[Rows of pointing data]
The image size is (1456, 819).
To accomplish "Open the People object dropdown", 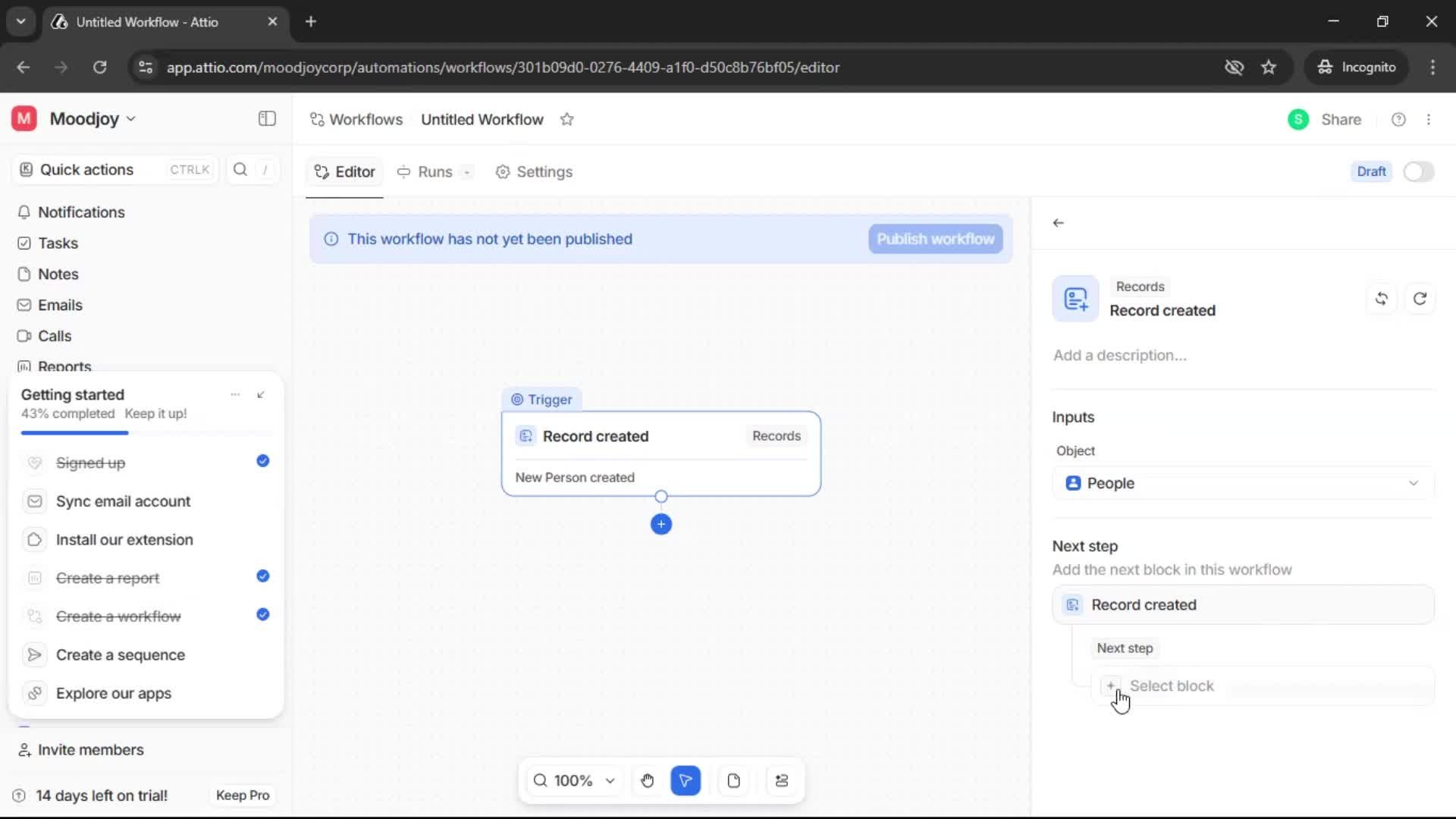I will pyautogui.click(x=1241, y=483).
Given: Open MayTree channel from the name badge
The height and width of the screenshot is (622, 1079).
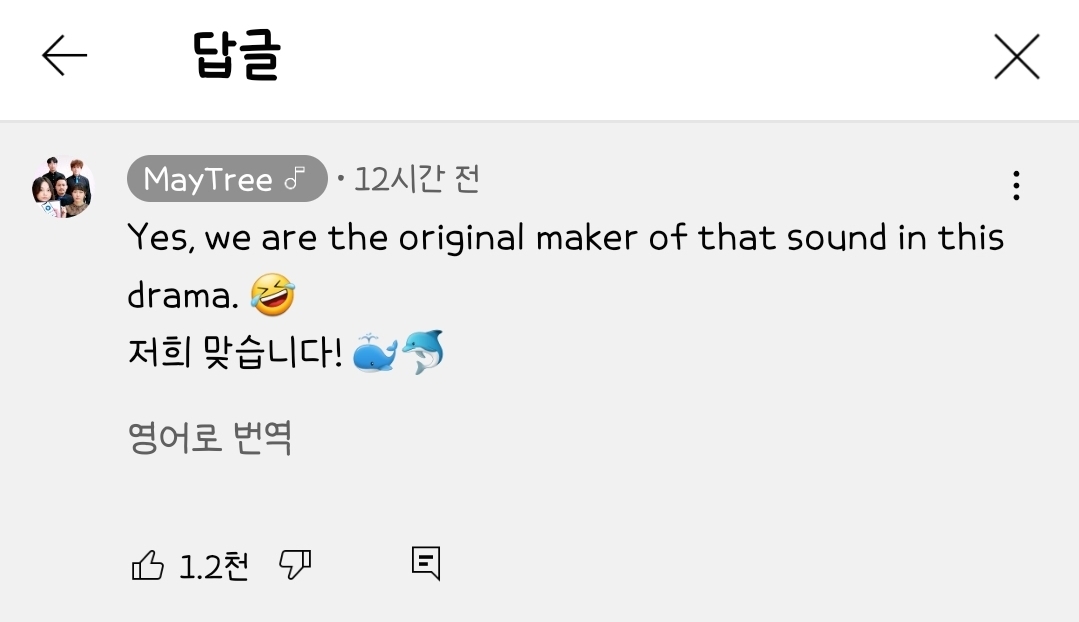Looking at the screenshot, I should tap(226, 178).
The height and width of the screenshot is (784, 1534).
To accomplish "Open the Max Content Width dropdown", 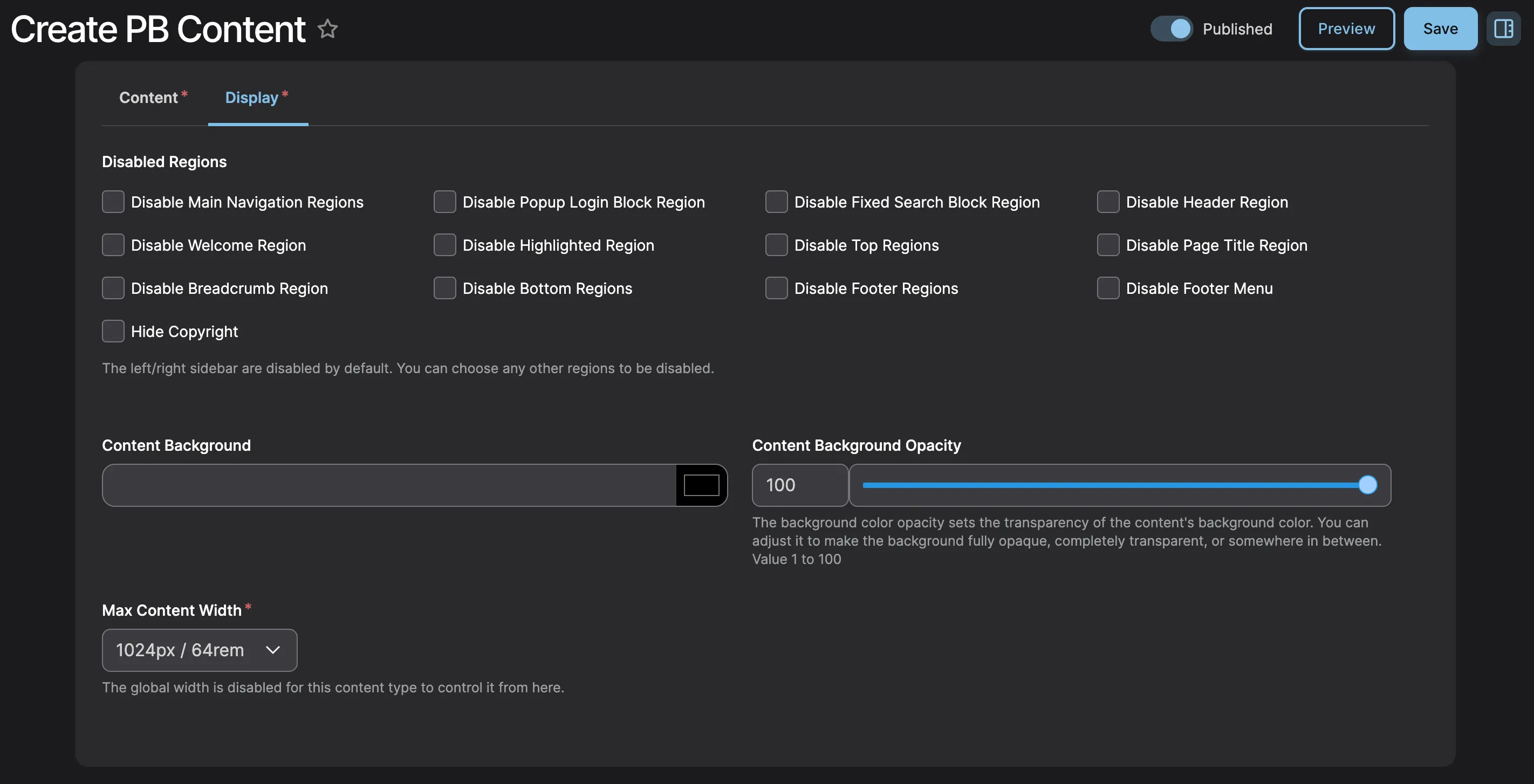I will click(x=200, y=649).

* What you are asked to do *
Count the lines of the data above that contain the word "height", and give only the number.

* The completed task *
2